"ELLE A PERDU TOUTE VISIBILITé": UNE HISTORIENNE ATTAQUE FACEBOOK POUR AVOIR DéSACTIVé SON COMPTE

Lina Murr Nehme n’a pas pu utiliser son compte Facebook pendant plus de trois ans après la publication d’un article pour dénoncer Daesh. Elle juge la désactivation de son compte abusive.

Publiant des contenus sur Facebook presque tous les jours, Lina Murr Nehme a perdu son compte et ses données du jour au lendemain, comme l'a rapporté Le Parisien. Cette historienne âgée de 69 ans n’a pas pu se connecter sur le réseau social pendant trois ans et demi après que l’entreprise a désactivé son compte. Dénonçant une censure abusive, elle a attaqué la société américaine en justice.

"Elle avait un compte et une page Facebook depuis 2013. Elle publiait beaucoup d’articles, uniquement sur Facebook et surtout pour dénoncer Daesh", indique son avocate, Me Camille Alligand, à Tech&Co.

Une de ses publications lui avait déjà valu un avertissement de la part de Facebook. Elle l’avait retirée par peur de censure. Alors que l’entreprise prône la liberté d’expression, elle est allée plus loin en décembre 2019, désactivant son compte après une autre publication visant à dénoncer Daesh.

Un long combat

Ce mercredi 27 mars avait lieu une audience au tribunal judiciaire de Paris sur cette affaire. Un procès qui a été difficile à décrocher. Après la désactivation de son compte, Lina Murr Nehme a d’abord tenté de régler le problème avec Facebook. L’historienne a notamment envoyé une demande pour récupérer ses données, en vertu du règlement général sur la protection des données (RGPD).
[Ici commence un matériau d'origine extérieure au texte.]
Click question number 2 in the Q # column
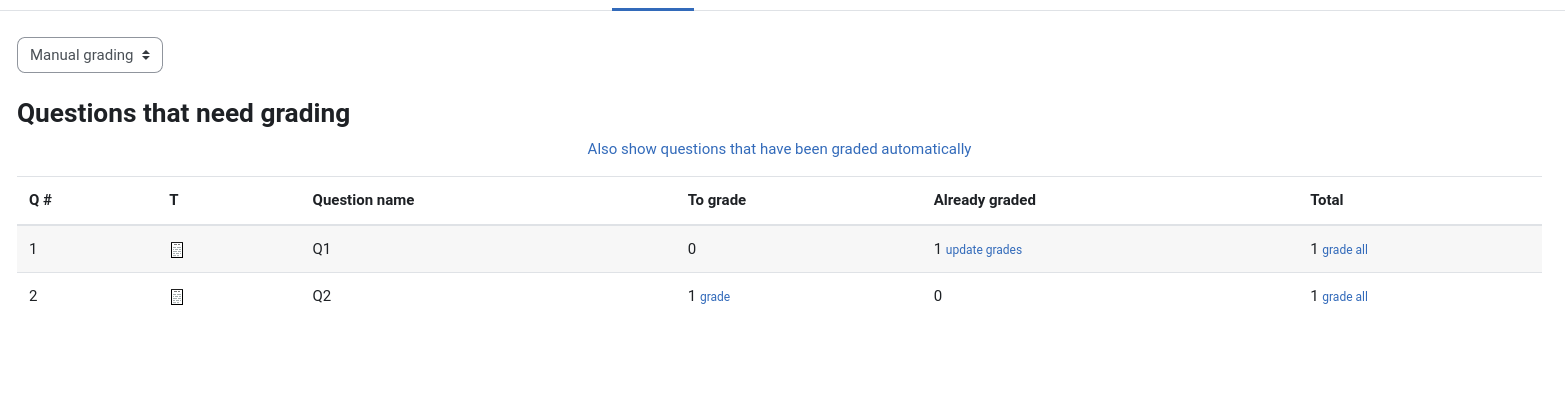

L’article 20 de cette loi européenne stipule en effet que les Européens ont un "droit à la portabilité des données". Elles ont ainsi la possibilité de demander à récupérer les informations qu’elles ont fournies à une plateforme. La demande de Lina Murr Nehme a cependant été refusée.
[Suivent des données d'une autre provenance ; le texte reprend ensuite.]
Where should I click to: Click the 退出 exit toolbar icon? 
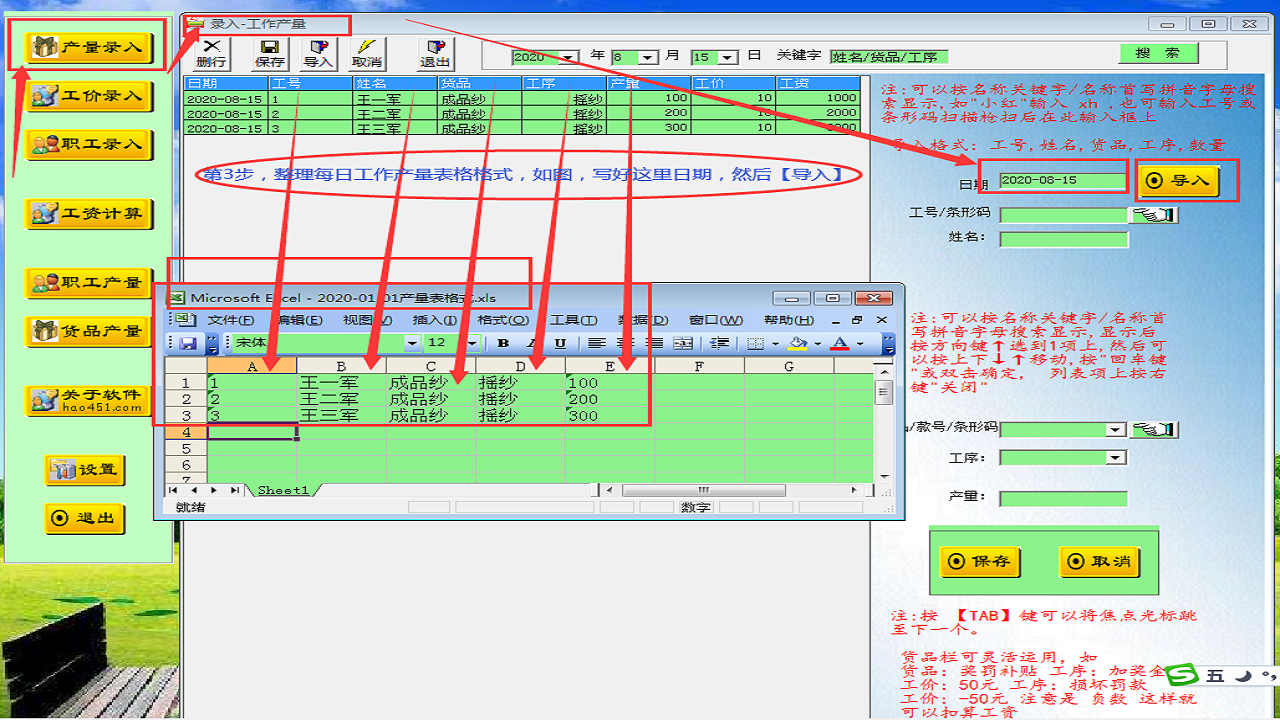pyautogui.click(x=435, y=53)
Un an plus tard, en 2020, Me Camille Alligand, au nom de sa cliente, a mis en demeure Facebook pour que son compte soit rouvert, mais cela n’a pas abouti. "Elle a perdu toute visibilité", déplore l’avocate, qui a assigné l’entreprise en justice en 2021.

Clause abusive

Dans un premier temps, la société a soulevé l’incompétence des juridictions françaises, mais le tribunal n’a pas tranché en sa faveur. Facebook a donc fait appel de la décision, mais la cour d’appel de Paris a aussi estimé que la justice française était compétente. "C’est à ce moment-là que Facebook a rouvert le compte de ma cliente", souligne Me Camille Alligand. Quatre ans plus tard, la société américaine s’est ainsi retrouvée au tribunal. L’historienne lui reproche notamment de ne pas avoir justifié la désactivation de son compte.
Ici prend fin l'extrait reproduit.